* _Problem description_
Nothing belongs in the answer except the lines of the material that include "folder".

:: Records for processing ::

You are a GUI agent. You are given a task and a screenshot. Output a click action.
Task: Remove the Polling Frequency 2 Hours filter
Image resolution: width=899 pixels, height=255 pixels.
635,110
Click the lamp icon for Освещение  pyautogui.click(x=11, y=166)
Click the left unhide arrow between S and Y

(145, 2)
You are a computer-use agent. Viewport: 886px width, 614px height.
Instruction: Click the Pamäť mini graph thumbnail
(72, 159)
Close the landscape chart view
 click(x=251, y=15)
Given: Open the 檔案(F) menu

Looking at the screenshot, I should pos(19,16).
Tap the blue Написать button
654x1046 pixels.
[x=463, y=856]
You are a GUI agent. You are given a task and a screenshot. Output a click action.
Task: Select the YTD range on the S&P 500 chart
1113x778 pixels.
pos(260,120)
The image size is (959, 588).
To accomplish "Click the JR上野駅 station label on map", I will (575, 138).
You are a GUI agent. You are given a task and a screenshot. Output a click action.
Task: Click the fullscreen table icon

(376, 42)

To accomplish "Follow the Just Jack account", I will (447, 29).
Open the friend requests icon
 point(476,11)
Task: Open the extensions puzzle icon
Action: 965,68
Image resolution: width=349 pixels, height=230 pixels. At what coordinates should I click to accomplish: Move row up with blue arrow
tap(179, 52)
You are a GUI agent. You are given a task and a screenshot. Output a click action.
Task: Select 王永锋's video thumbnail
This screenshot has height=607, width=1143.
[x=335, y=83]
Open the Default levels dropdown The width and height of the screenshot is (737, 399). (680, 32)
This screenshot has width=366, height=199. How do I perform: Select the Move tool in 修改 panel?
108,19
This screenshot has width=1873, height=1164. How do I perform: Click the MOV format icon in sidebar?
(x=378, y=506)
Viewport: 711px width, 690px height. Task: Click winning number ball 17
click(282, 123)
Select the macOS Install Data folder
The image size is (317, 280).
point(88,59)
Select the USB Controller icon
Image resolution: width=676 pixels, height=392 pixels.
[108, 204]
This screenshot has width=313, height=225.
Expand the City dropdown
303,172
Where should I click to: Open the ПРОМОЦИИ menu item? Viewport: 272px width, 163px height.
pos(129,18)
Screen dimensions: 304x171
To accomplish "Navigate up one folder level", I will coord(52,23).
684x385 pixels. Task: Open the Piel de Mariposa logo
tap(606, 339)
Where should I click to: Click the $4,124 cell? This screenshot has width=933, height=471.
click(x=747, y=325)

:::

* _Exercise result_
Select the macOS Install Data folder
To accomplish "Navigate up one folder level", I will coord(52,23).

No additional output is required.